(Screenshot grounding data)
════
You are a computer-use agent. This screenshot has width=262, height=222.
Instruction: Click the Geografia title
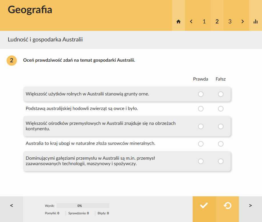[30, 10]
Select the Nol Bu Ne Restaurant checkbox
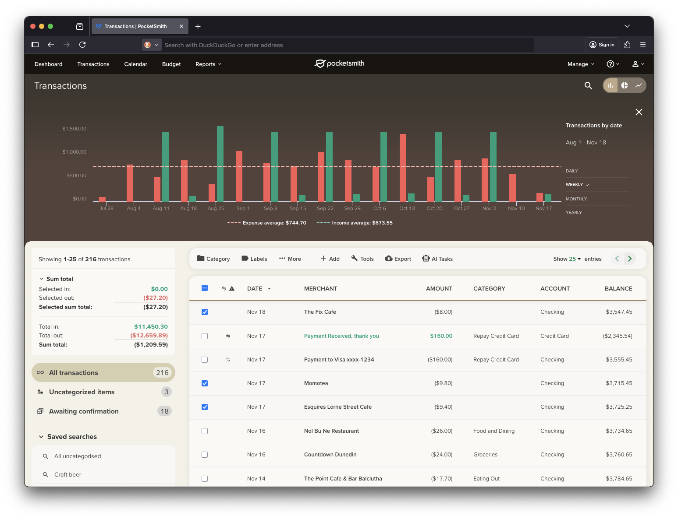Image resolution: width=678 pixels, height=519 pixels. click(x=205, y=431)
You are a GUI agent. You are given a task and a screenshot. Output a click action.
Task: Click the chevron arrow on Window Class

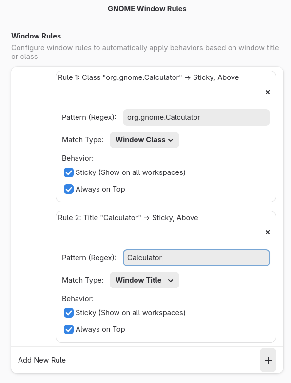pyautogui.click(x=171, y=140)
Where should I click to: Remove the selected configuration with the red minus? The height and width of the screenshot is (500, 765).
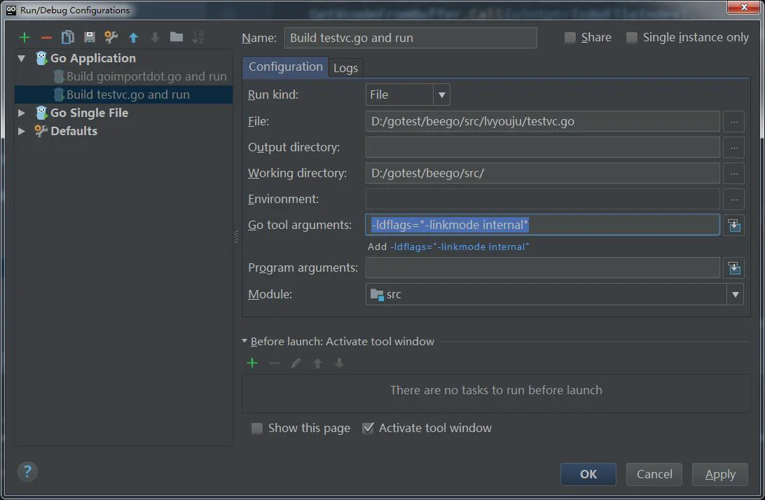46,38
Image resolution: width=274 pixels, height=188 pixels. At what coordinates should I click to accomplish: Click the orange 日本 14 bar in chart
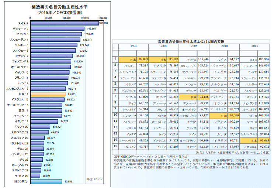pyautogui.click(x=48, y=94)
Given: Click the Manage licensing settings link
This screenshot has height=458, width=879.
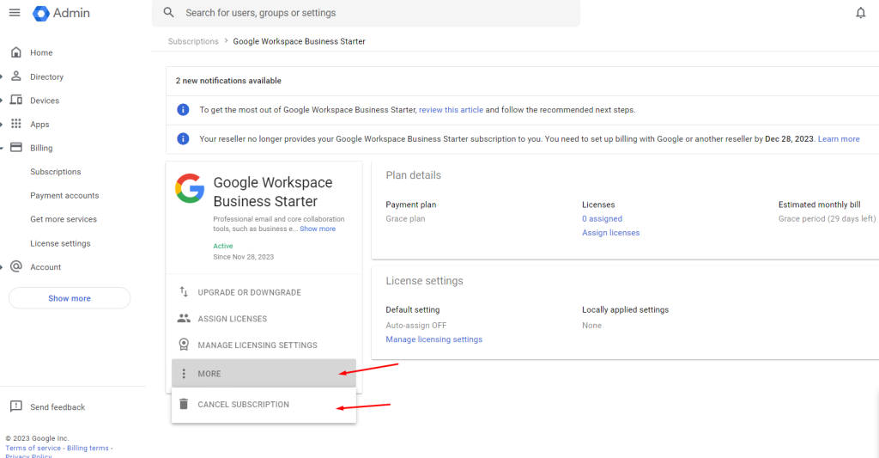Looking at the screenshot, I should pos(433,339).
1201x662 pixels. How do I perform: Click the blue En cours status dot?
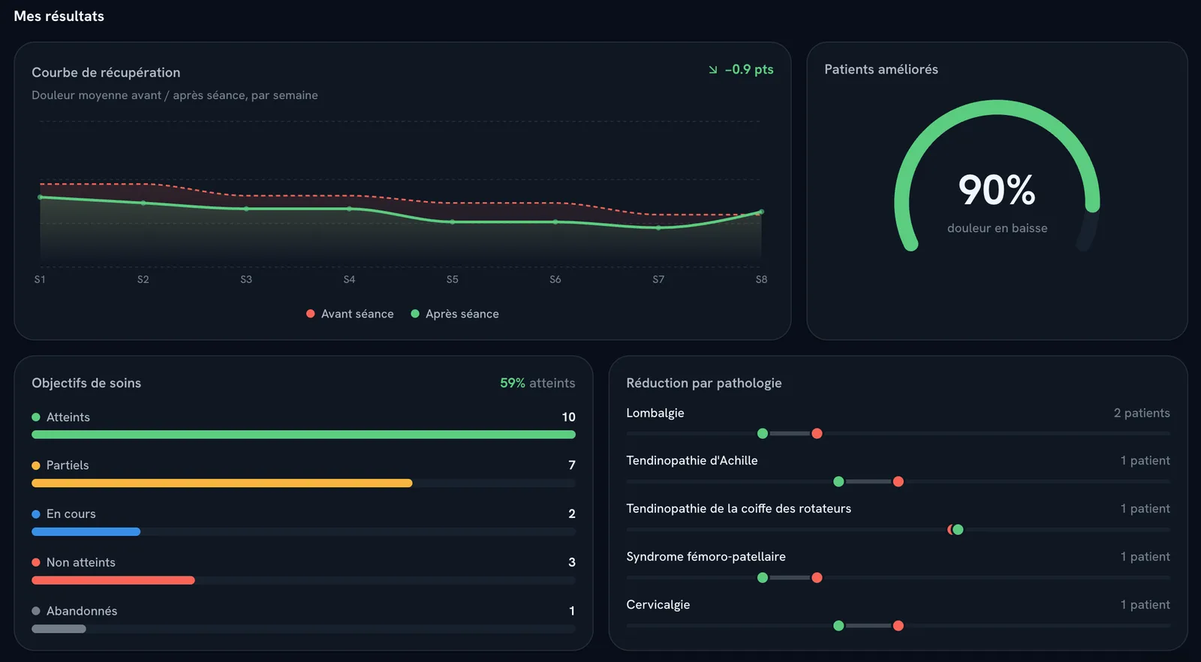coord(36,514)
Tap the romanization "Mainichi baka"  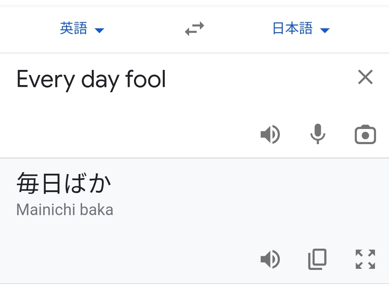(65, 210)
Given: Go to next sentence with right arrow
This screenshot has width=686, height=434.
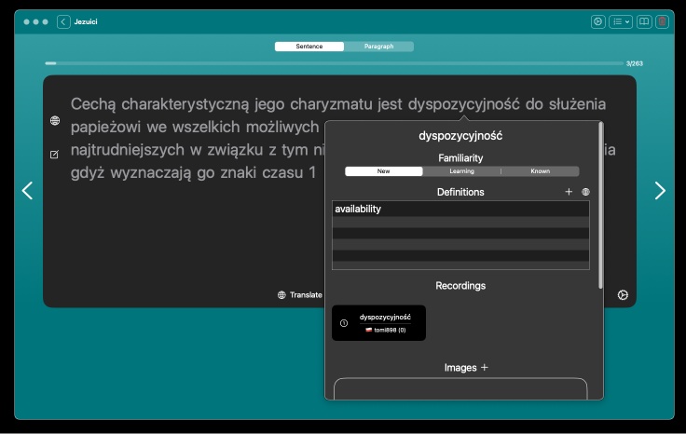Looking at the screenshot, I should click(660, 191).
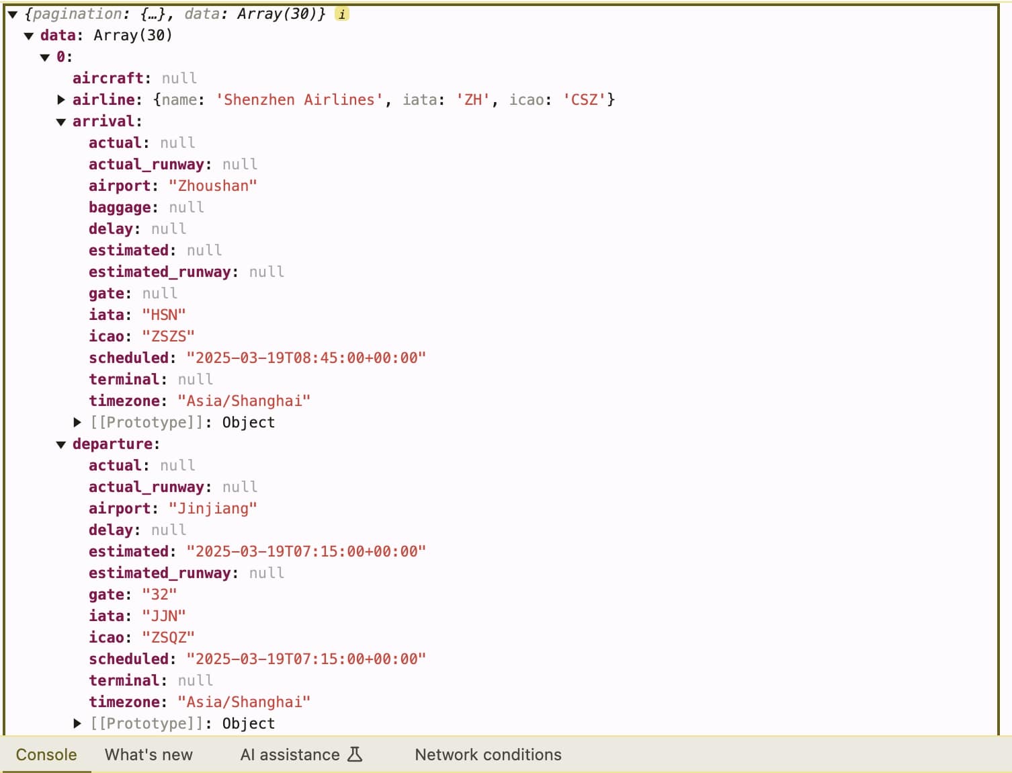Image resolution: width=1012 pixels, height=773 pixels.
Task: Collapse the top-level pagination object
Action: 11,13
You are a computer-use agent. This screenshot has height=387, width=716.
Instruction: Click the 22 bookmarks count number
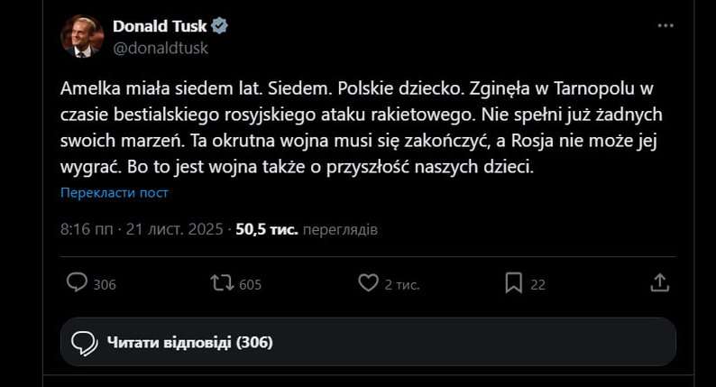537,284
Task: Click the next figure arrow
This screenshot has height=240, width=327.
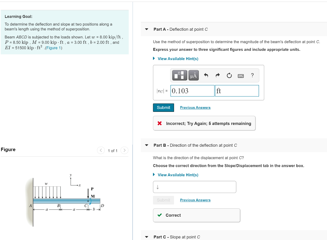Action: click(x=124, y=150)
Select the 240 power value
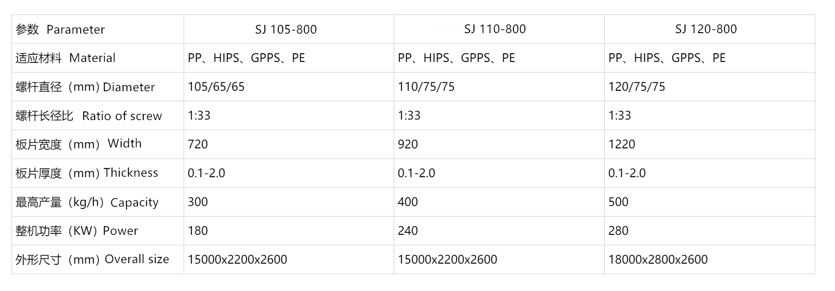Viewport: 835px width, 291px height. pyautogui.click(x=408, y=231)
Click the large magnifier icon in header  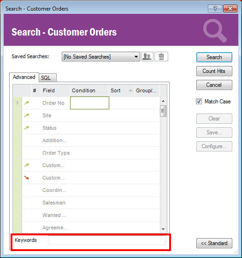(x=215, y=30)

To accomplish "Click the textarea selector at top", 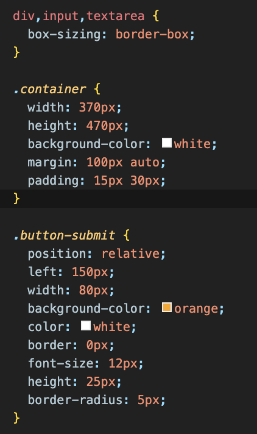I will (x=116, y=16).
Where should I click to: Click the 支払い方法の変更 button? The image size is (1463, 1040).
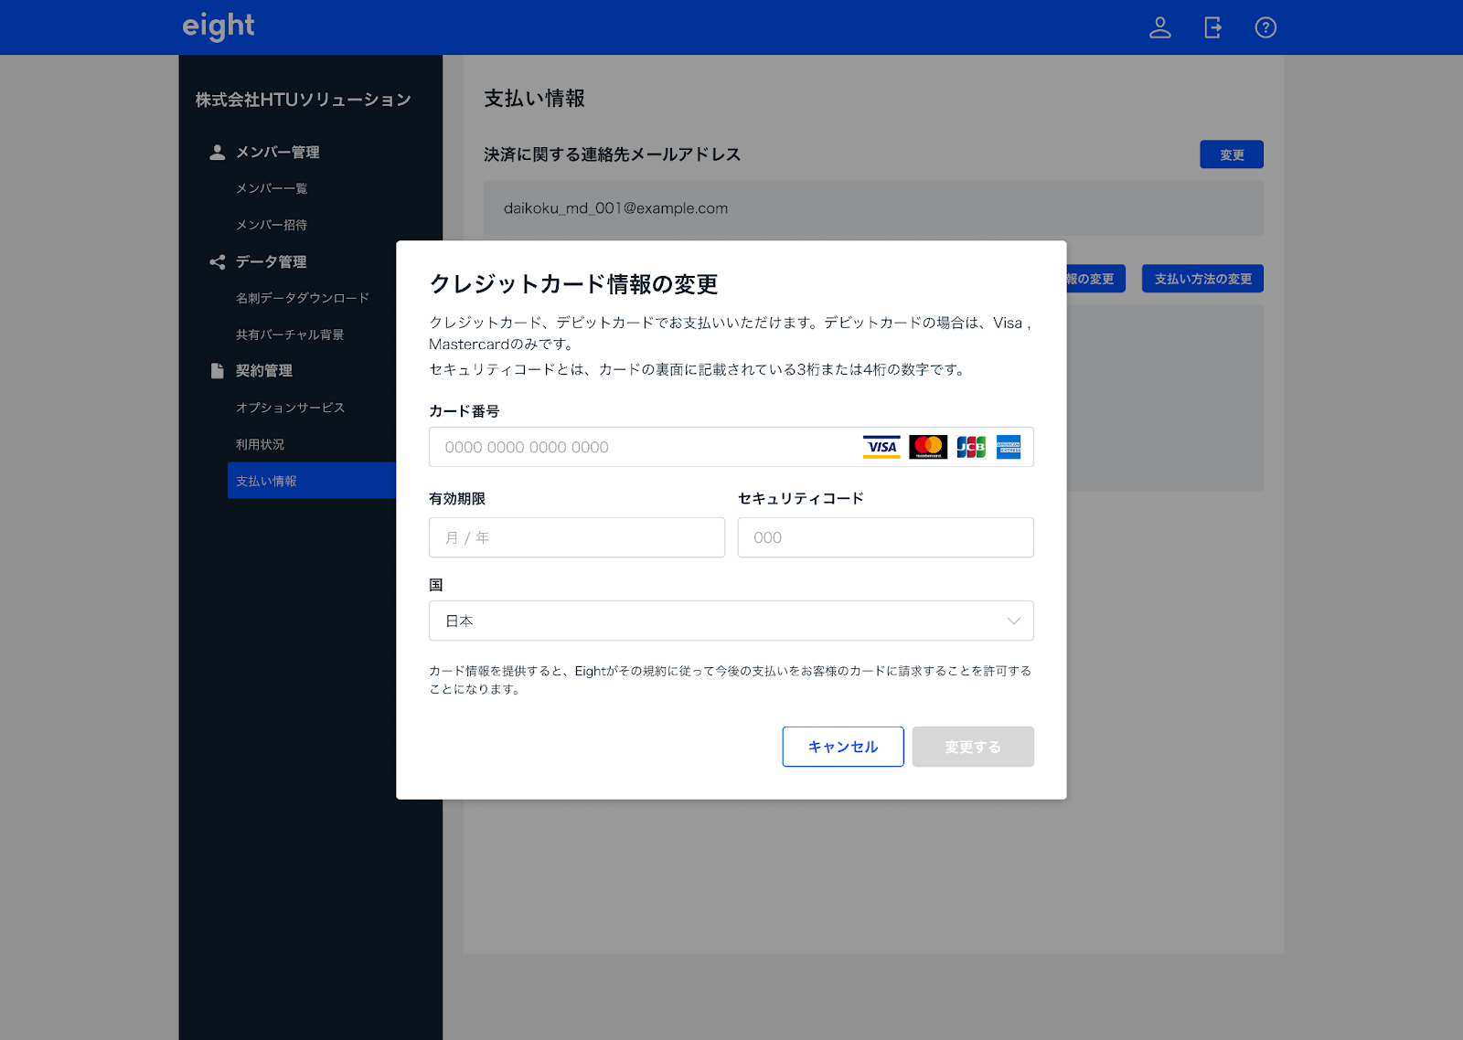pos(1202,279)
════
Task requirements:
Check each line of the records above for the string "computer", and report every line that has it.

Written response:
You are a computer-use agent. This screenshot has width=262, height=222.
You are a computer-use agent. This screenshot has height=387, width=716.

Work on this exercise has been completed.